Lorenzo Tugnoli, classe 1979, è un fotografo documentarista con base in Medio Oriente. I suoi lavori sono stati pubblicati dal The New York Times, The Wall Street Journal, Le Monde, Newsweek, Time Magazine, Wired, The New Republic, The Atlantic, Der Spiegel e collabora regolarmente a The Washington Post.
1. Cosa ti ha portato a fotografare Kabul partendo da un piccolo paese della Romagna?
Sono sempre stato interessato al Medio Oriente e all’Asia Centrale e da anni viaggio in questi Paesi. Mentre ero in Palestina nel 2006 ho conosciuto una persona che poi ha cominciato a lavorare per la Cooperazione Italiana a Kabul. Quando mi ha proposto un viaggio per esplorare l’Afghanistan ho colto l’occasione al volo. Durante il mio primo viaggio a Kabul ho cominciato a sviluppare dei contatti, e nei viaggi seguenti ho trovato sempre più opportunità di lavoro come fotografo per giornali e per alcune organizzazioni di sviluppo. Alla fine del 2009 ho deciso di trasferirmi, anche per ragioni di cuore. Nel 2009 l’Afghanistan era un Paese al centro dell’attenzione internazionale, il contingente militare degli Stati Uniti e della NATO era al suo picco numerico, le Nazioni Unite avevano la loro missione più importante. A Kabul vivevano molti giornalisti e cooperanti e in quest’ambiente era semplice prendere contatti e imparare da giornalisti più esperti.
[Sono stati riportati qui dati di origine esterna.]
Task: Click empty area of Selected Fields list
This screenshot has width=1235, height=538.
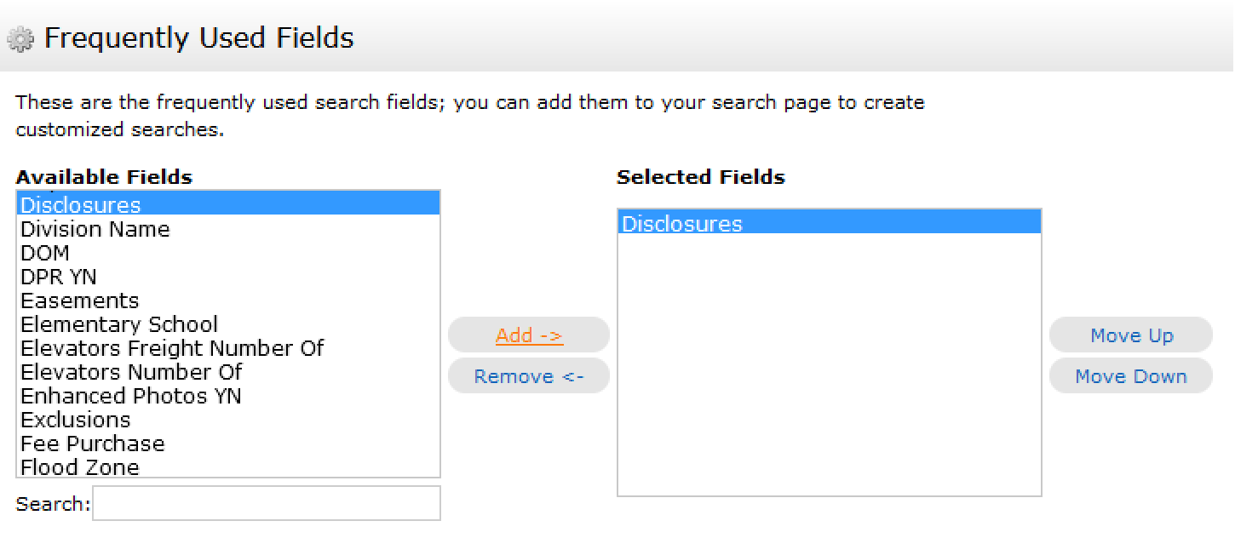Action: [830, 366]
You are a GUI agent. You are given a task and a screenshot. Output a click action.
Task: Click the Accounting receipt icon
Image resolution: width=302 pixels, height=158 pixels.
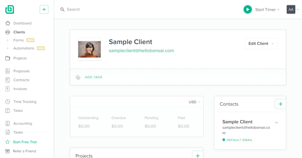coord(7,123)
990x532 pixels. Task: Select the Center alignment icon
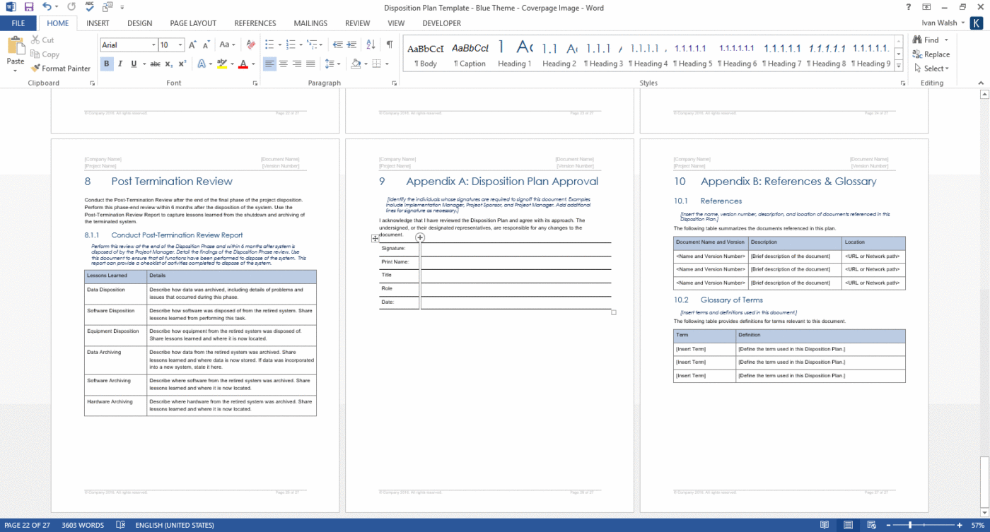284,64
Come fotografo, non ho frequentato nessuna scuola e tutto ciò che ho imparato è venuto fotografando, viaggiando e lavorando con altri fotografi. Spesso, il motivo che mi spinge a visitare un posto è la curiosità di vedere certi luoghi in prima persona e di incontrare quelli che ci vivono. La decisione di dedicarmi a tempo pieno alla fotografia è maturata mentre frequentavo Fisica a Bologna. Era il 2004, durante il mio primo viaggio da “fotografo” in Chiapas e ho capito che quello era il mestiere che volevo fare. Il reportage sul Messico non l’ho mai venduto ma è stato un viaggio importante.
2. Quando hai visitato per la prima volta l’Afghanistan, come sei stato accolto?
All’inizio mi sono appoggiato a persone del posto e ad altri giornalisti stranieri per farmi consigliare. Quando sei lì chiedi, guardi, ti muovi lentamente e sopratutto non fai cose azzardate. Le persone che conosci ti portano a scoprire posti nuovi e a capire il paese lentamente. Nel mio primo viaggio, ad esempio, ho conosciuto Rahim, un designer di case e di tappeti. Mi ha ospitato in una delle sue tante case e abbiamo cominciato a collaborare, infine è diventato uno dei personaggi del libro che ho pubblicato nel 2014. In Afghanistan l’ospitalità è sacra e passato il sospetto iniziale, sono sempre pronti a darti una mano. Certo alle volte, viaggiando in zone del paese in cui il conflitto si sente di più, e la situazione è tesa, è difficile sviluppare un legame con le persone. Occorre molto tempo per capire le dinamiche di potere ed è un Paese che può apparire culturalmente distante alle volte. C’è un forte rispetto della religione e delle tradizioni.
3. Come è nata la collaborazione con Francesca Recchia per il tuo libro The Little Book of Kabul?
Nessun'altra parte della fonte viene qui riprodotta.